Collected data

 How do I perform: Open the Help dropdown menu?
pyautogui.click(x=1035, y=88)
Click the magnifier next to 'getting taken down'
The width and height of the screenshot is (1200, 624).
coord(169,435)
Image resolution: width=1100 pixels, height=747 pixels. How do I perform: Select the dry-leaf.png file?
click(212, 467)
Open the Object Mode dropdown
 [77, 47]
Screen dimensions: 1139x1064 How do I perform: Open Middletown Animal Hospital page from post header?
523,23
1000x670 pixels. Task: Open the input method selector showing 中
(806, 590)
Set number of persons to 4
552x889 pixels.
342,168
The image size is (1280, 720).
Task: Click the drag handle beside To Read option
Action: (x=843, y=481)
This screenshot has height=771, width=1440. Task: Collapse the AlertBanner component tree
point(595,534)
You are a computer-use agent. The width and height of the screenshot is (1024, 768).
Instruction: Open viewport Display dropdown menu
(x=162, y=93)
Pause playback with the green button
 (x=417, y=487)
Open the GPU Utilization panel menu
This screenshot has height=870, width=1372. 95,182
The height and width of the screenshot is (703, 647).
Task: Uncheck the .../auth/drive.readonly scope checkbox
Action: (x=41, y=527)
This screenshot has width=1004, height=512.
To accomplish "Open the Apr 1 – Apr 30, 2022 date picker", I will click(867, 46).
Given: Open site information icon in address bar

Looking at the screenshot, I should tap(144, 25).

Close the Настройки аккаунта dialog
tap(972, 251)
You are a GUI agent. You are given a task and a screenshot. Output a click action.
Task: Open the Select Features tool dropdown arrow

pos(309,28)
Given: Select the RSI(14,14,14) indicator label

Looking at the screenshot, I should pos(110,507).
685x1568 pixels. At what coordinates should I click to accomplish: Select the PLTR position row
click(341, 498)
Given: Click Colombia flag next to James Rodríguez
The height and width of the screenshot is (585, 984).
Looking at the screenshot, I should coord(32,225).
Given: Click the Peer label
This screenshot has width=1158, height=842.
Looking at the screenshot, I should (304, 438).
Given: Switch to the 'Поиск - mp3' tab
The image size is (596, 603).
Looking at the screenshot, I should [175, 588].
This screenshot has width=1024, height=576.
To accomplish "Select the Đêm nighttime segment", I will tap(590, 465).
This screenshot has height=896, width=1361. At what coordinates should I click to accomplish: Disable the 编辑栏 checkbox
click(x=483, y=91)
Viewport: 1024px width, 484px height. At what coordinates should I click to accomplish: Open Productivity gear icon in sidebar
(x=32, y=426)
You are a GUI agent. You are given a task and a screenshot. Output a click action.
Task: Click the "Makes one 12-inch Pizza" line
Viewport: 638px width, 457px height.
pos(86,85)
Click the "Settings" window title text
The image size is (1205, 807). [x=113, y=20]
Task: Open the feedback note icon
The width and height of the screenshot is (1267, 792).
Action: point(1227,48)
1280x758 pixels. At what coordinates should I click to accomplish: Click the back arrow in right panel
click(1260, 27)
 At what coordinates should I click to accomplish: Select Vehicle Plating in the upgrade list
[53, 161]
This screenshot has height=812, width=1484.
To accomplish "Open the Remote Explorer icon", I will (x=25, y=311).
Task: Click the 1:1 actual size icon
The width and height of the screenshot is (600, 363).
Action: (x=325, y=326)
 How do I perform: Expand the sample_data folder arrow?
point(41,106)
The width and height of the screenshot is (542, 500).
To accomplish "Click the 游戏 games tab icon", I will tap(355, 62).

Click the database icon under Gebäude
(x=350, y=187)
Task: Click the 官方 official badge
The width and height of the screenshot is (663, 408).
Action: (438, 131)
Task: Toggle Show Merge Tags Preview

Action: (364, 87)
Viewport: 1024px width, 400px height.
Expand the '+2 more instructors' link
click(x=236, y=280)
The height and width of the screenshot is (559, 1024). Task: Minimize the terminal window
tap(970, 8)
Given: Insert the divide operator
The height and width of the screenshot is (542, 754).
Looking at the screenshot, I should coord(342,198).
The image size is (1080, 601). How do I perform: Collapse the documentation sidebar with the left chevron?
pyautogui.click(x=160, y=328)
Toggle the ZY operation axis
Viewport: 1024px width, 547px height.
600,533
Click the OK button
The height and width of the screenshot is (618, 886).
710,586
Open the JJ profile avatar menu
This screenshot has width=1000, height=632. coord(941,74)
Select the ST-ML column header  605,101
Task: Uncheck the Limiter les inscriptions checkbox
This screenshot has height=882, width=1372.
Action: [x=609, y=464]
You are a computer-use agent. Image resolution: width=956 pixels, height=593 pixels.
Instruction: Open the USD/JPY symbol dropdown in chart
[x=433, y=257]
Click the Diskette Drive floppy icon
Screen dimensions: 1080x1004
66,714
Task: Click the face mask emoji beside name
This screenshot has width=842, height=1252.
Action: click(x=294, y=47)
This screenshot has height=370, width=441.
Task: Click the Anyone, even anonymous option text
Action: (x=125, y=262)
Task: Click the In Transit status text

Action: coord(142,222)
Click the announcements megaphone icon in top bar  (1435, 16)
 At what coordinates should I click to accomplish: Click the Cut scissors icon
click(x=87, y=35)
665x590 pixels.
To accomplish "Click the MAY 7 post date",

▸ **TO DO**
Your task is to gather all lines from the entries above that hold the word "computer".

▸ **RESPONSE TO THIS EXERCISE**
You are a computer-use agent. The width and height of the screenshot is (1024, 768).
You are a computer-use agent. Image resolution: width=956 pixels, height=593 pixels.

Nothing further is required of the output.